Lesbian wine is wine made on the Greek island of Lesbos in the Aegean Sea. The island has a long history of winemaking dating back to at least the 7th century BC when it was mentioned in the works of Homer. During this time the area competed with the wines of Chios for the Greek market. An apocryphal account details one of the brothers of the poet Sappho as a merchant trading Lesbian wine with the Greek colony of Naucratis in Egypt. The most noted Lesbian wine was known as Pramnian which draws similarities today to the Hungarian wine Eszencia. The popularity of Lesbian wine continued into Roman times where it was highly valued along with other Aegean wines of Chios, Thasos and Kos.

==Viticulture and wine==
The warm Mediterranean climate of Lesbos provides a suitable climate for viticulture to flourish. While the exact grapes for the Pramnian are not known, its method of production was recorded. The grapes were allowed to hang on the vine, like that of a late harvest wine, till they were at their ripest points. After harvest, they were piled in large containers to the point that the weight of the clusters crushed the grapes underneath them producing free run juice without the use of a wine press. This juice was said to be very thick and a sort of nectar.

::::

REQUIREMENTS:
1/ In the passage on Lesbian wine, the wines of which island competed with Lesbos for the Greek market?
2/ Repeat the passage on Lesbian wine word for word, starting at "Lesbian wine is" and ending at "Thasos and Kos.".
3/ Using the passage on Lesbian wine, explain how juice for Pramnian was obtained without a wine press.

DATA PROVIDED:

::::

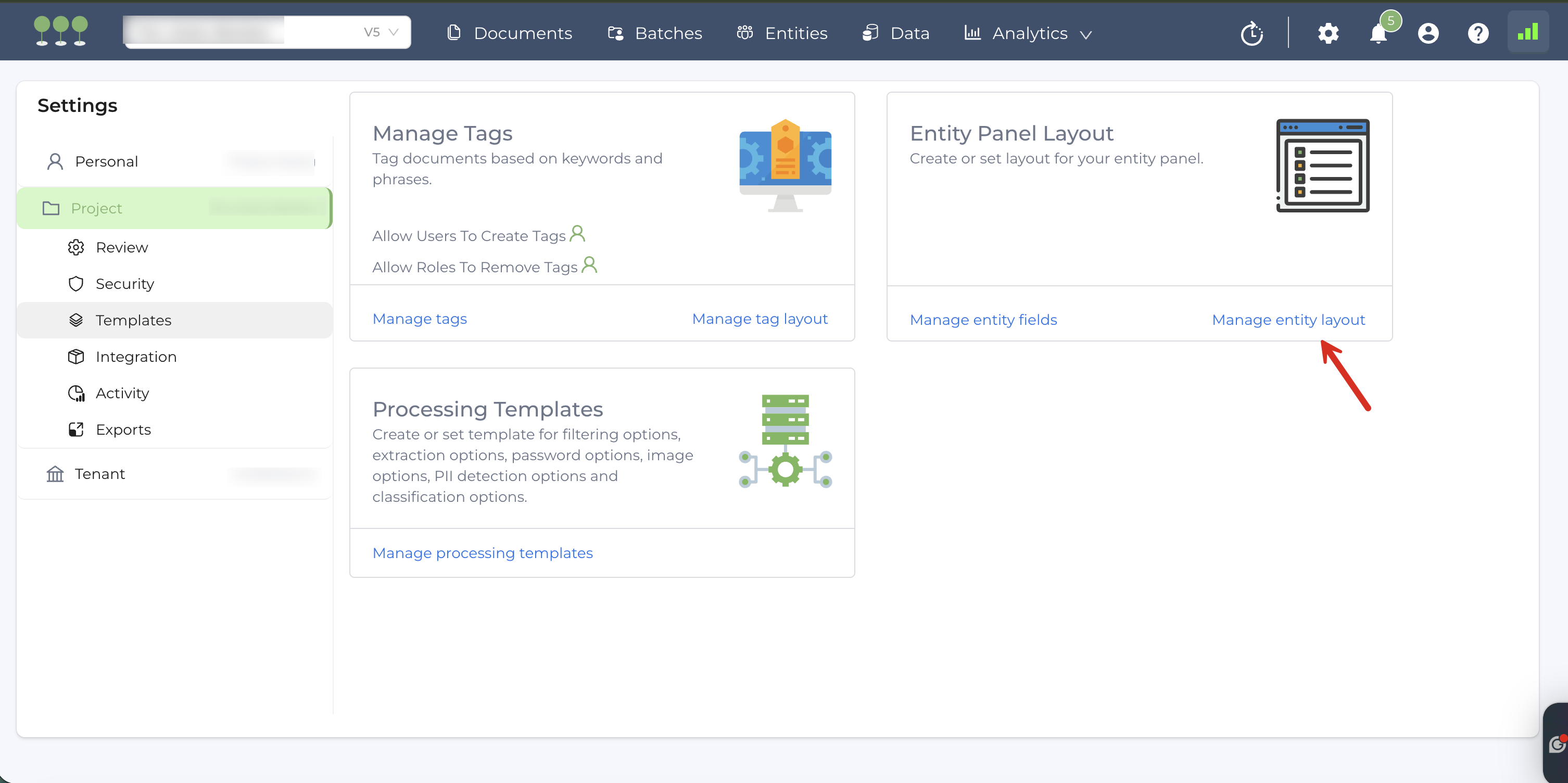This screenshot has height=783, width=1568.
Task: Expand the Analytics menu chevron
Action: 1085,35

::::

SOLUTION SET:
1/ Chios

2/
Lesbian wine is wine made on the Greek island of Lesbos in the Aegean Sea. The island has a long history of winemaking dating back to at least the 7th century BC when it was mentioned in the works of Homer. During this time the area competed with the wines of Chios for the Greek market. An apocryphal account details one of the brothers of the poet Sappho as a merchant trading Lesbian wine with the Greek colony of Naucratis in Egypt. The most noted Lesbian wine was known as Pramnian which draws similarities today to the Hungarian wine Eszencia. The popularity of Lesbian wine continued into Roman times where it was highly valued along with other Aegean wines of Chios, Thasos and Kos.

3/ After harvest, the grapes were piled in large containers until the weight of the clusters crushed the grapes underneath. This produced free run juice without any press.